E la differenza è proprio questa: chi passa la vita a lamentarsi, anche se ha capito, e cerca giustificazioni razionali per l'irrazionale e chi passa la vita a decidere pur nella difficoltà.
Il fatto che puoi non implica una decisione in merito a questo potere (non implica un puoi se vuoi), implica solo che questo è ciò che sei, sei uno che può, il tuo ruolo è attivo perché così ti trovi rappresentato, non perché sei tu a determinare la parte che giochi, l'attore non decide il ruolo che interpreta, anche se da attori ci si sente sminuiti in potenza, non siamo i demiurghi del nostro destino, siamo il nostro destino che non è cosa separata da noi proprio perché siamo chi siamo e non altro.

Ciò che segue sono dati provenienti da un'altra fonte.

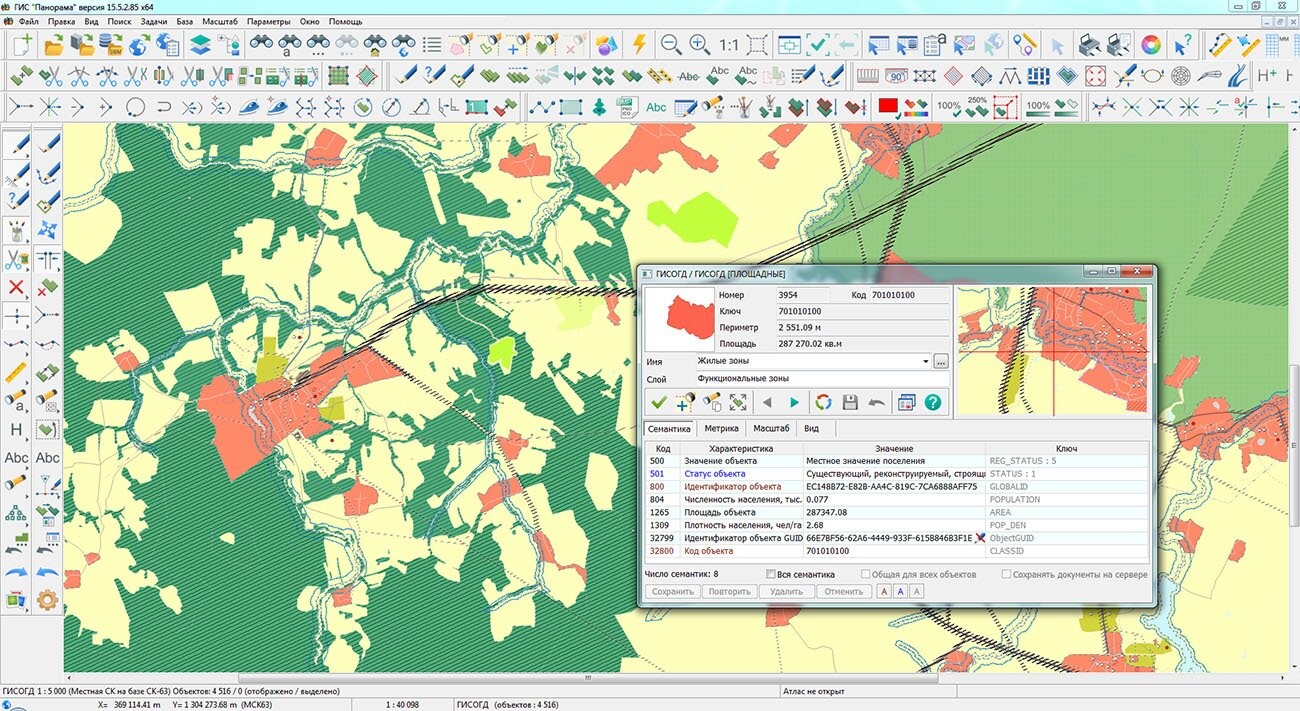The height and width of the screenshot is (711, 1300).
Task: Check 'Сохранять документы на сервере' option
Action: [1006, 575]

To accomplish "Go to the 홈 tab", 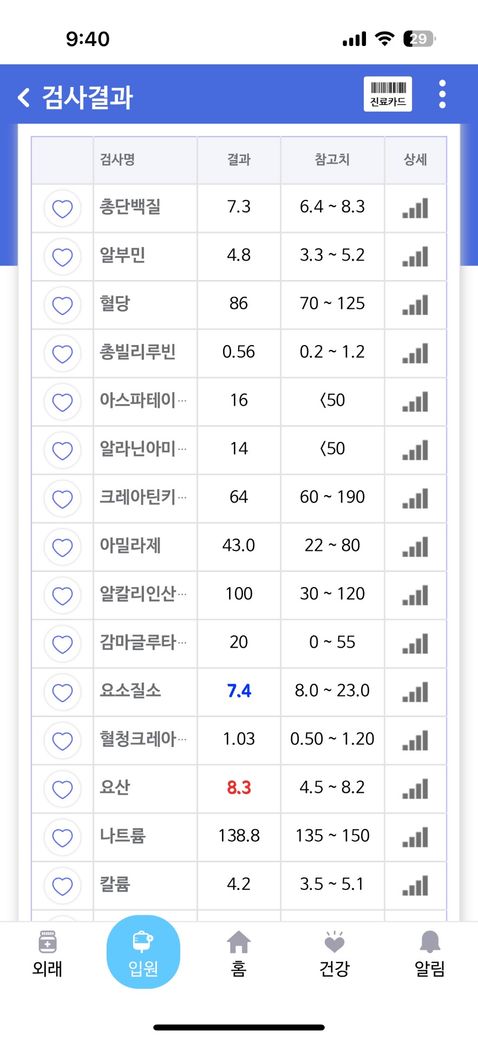I will coord(239,954).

Questo non vuol dire assolutamente che sia da riconoscere desiderabile solo una rassegnazione apatica che neghi qualsiasi presa di posizione attiva nei confronti della vita, perché anche questa sarebbe una assunzione di potenza, mentre significa solo che qualsiasi presa di posizione attiva o passiva che sia va compresa nel significato che ha e non come una volontà di crearla per liberissima scelta su un originario essere nulla manipolabile all'infinito che può diventare qualsiasi cosa a patto che l'io si impegni al massimo a volerlo (da cui consegue l'inevitabile senso di fallimento di questo io che vive continuamente la propria frustrazione di inadeguatezza anormale e quindi angosciante proprio perché deve risolutamente negarla alla luce della fede nella potenza della propria volontà).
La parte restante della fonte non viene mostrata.